National Information Technology Development Agency

Agency overview
- Formed: 18 April 2001
- Jurisdiction: Government of Nigeria
- Headquarters: Abuja, FCT, Nigeria.;
- Minister responsible: Minister of Communications, Innovations, and Digital Economy, Dr. Bosun Tijani;
- Agency executives: Director General/CEO, Inuwa Kashifu Abdullahi; Director Corporate Planning & Strategy, Dr. Dimie Shively Warowei; Director Cyber Security, Dr. Lawan Mohammed; Director IT Infrastructure Solutions, Mr. Oladejo Olawumi; Head Corporate Affairs & External Relation, Hadiza Umar (Mrs);
- Website: nitda.gov.ng

= National Information Technology Development Agency =

Nigerian Agency

The National Information Technology Development Agency (NITDA) is a public service institution established by the NITDA Act 2007 as the ICT policy implementing arm of the Federal Ministry of Communications, Innovation and Digital Economy of the Federal Republic of Nigeria.
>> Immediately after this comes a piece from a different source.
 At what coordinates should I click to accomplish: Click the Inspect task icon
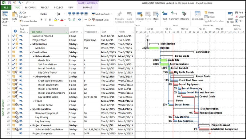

It is responsible for developing programmes that cater for the running of ICT-related activities in the country. NITDA is also mandated with the implementation of policy guidelines for driving ICT in Nigeria. It plays an advisory role in copyright law by verification and revision of applicable laws in tandem with the application of software and technology acquisition. The majority of these activities are achieved through organisation of workshops, which cater for the training needs of its staff, government functionaries and education sectors.

== Programmes and initiatives ==
In November 2023, national media reported an ICT training programme for female founders in Abuja and an event recognising top learners in a NITDA–Coursera initiative.
In January 2023, THISDAY covered calls to align the National Digital Literacy Framework with international standards.
In 2025, Vanguard reported an agriculture digitisation pilot involving NITDA, JICA, and Agrovesto, and separate efforts to expand adoption of the .ng country-code domain.

In November 2023, The Guardian (Nigeria) reported that the agency presented laptops to top learners in its NITDA–Coursera programme; the presentation was made by the acting director of the Digital Literacy and Capacity Building Department, Amina Sambo-Magaji, on behalf of the director-general. The Massachusetts Institute of Technology lists Amina Sambo-Magaji as the Acting Director for Digital Literacy and Skills (NITDA) on the Abuja team of its Regional Entrepreneurship Acceleration Program (REAP).
In February 2018, The Guardian reported a NITDA stakeholders' meeting on patronage of indigenous software, identifying Amina Sambo-Magaji as National Coordinator of the agency's Office for ICT Innovation and Entrepreneurship (OIIE).

==History==
ICT related activities started in 1950. NITDA was commissioned by the administration of President Olusegun Obasanjo through the perfection of a bill designed to provide for the establishment of National Information Technology Development in 2007 (The NITDA Act). Operations of NITDA started in 2001, six years before the bill was passed into law. The agency's main objective is to provide ICT as a tool in tertiary institutions to drive the mechanisms of the education sector in the country. Its creation has caused the establishment of state ICT agencies in other states of the Federation, such as the Plateau State Information And Communication Technology Development Agency. The agency started its operations in Abuja, FCT, with 30 computers. These devices were used for the training of major government functionaries which include the president and his ministers. Within the first three years of establishment, the agency supplied 5,700 computers system to over 187 educational institutions in the country including: universities, secondary schools and primary schools.

The National Information Technology Development Agency (NITDA) is known for the introduction of professional training programmes across various states in Nigeria. In 2020, NITDA announced it would train 75,000 youths in Kaduna state in information technology. In 2022, they organised a programme called the "Digital Economy Employability Programme", which is aimed at training over 200,000 Nigerians from all over the country.